Entlohnung. Wenn von Beteiligung die Rede ist, muss auch über Entlohnung gesprochen werden, dieses Thema gehört selbstverständlich dazu. Dabei reichen die Positionen von der Auffassung, dass eine Bezahlung orientiert an den gesetzlichen Mindestlöhnen zu erfolgen habe bis hin zu der Position, dass allein schon die Möglichkeit zum Mitmachen ein Wert für sich sich darstellt und viele Menschen dankbar sind, sich engagieren zu können.

Rechtliche Grundlagen.
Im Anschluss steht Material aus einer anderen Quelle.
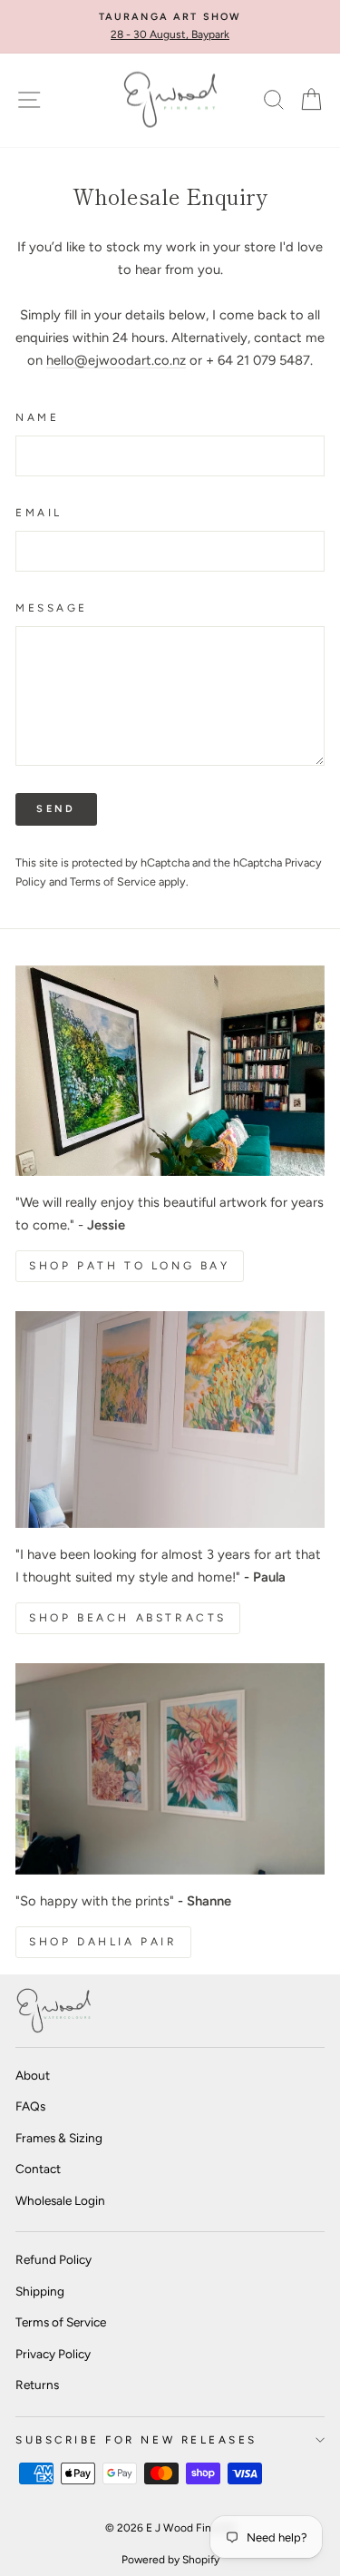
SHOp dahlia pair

In vielen anderen Bereichen des gesellschaftlichen Lebens sind Beteiligungsstrukturen gesetzlich bzw. rechtlich verankert. Andiskutiert wurde die Fragestellung, dass dies in der Wohnungslosenhilfe ebenso zu erfolgen hätte und inwieweit das Sozialgesetzbuch das bereits vorsieht.

Ängste der Sozialarbeiter_innen. Kritisch reflektiert wurde auch die Rolle der Sozialarbeiter_innen im Prozess einer zunehmenden Beteiligung Wohnungsloser. Bestehende Existenz- und Zukunftsängste, die Sorge, dass die eigenen Arbeit überflüssig werden könnte, waren Bestandteil der Überlegung zur Situation der Sozialarbeiter_innen in den Einrichtungen in Verbindung mit Erwartungsdruck von der Leitung und Arbeitsüberlastung. In der Debatte erfolgte der Hinweis, dass der durch Beteiligungsstrukturen entstehende Mehrwert der Schlüssel zum Abbau der Ängste sein könnte.
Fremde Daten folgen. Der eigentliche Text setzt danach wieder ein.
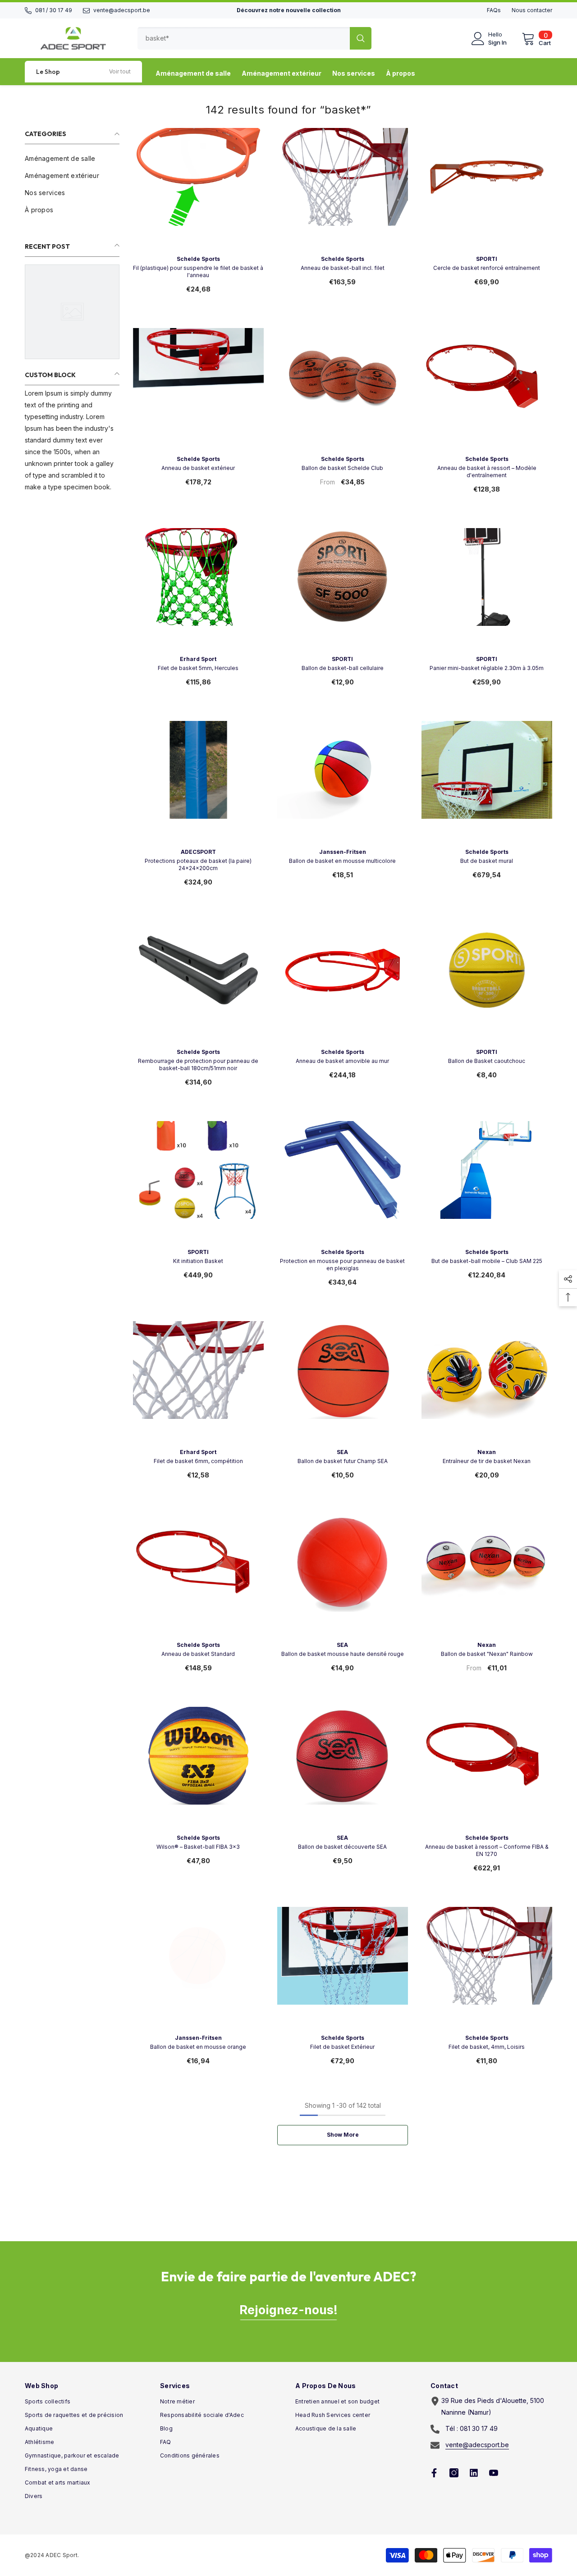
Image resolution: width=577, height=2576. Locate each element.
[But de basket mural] (486, 786)
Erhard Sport (198, 659)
Perspektiven. Abschließend äußerten sich die Teilnehmer_innen der AG zu ihren zentralen Wünschen. Genannt wurden folgende Themen.

a) Ausschlafen können. Gemeint ist, dass Treffen zur Teilhabe und zur Vernetzung wohnungsloser mehr Zeit erfordern und nicht an einem Tag durchgezogen werden sollten

b) Europa soll vorwärts kommen. Eine Verbesserung der Teilhabe und Selbstorganisation Wohnungsloser kann nur auf europäischer Ebene gelingen, in dem an einem sozialen Europa gearbeitet wird.
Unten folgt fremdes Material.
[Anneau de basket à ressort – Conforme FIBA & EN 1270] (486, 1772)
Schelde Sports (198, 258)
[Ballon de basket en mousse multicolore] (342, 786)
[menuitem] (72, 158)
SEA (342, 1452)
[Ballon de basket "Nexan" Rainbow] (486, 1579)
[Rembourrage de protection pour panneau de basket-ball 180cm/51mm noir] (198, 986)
c) Bündelung. Ziel muss es sein, eine Bündelung von (bereits bestehenden) Initiativen und Plattformen zu erreichen. Diese sollen verbessert, verstärkt und zusammen gebracht werden.

d) Ein Teilnehmer äußerte die Vorstellung, dass dabei auch die Politik einbezogen werden solle. Diese Position wurde nicht von den anderen geteilt.

e) Öffentlicher Personenverkehr. Um die Selbstorganisation und Teilhabe Wohnungsloser zu befördern, ist es erforderlich, dass der öffentlich Personenverkehr weiter ausgebaut wird (Anreise mit Bus, Bahn etc.).

Schlussdebatte. In der kurzen Schlussdebatte zu den Perspektiven der Partizipation wurden sowohl pessimistische ("Das nützt nix") als auch optimistische Positionen ("Engagement bringt immer was") vertreten.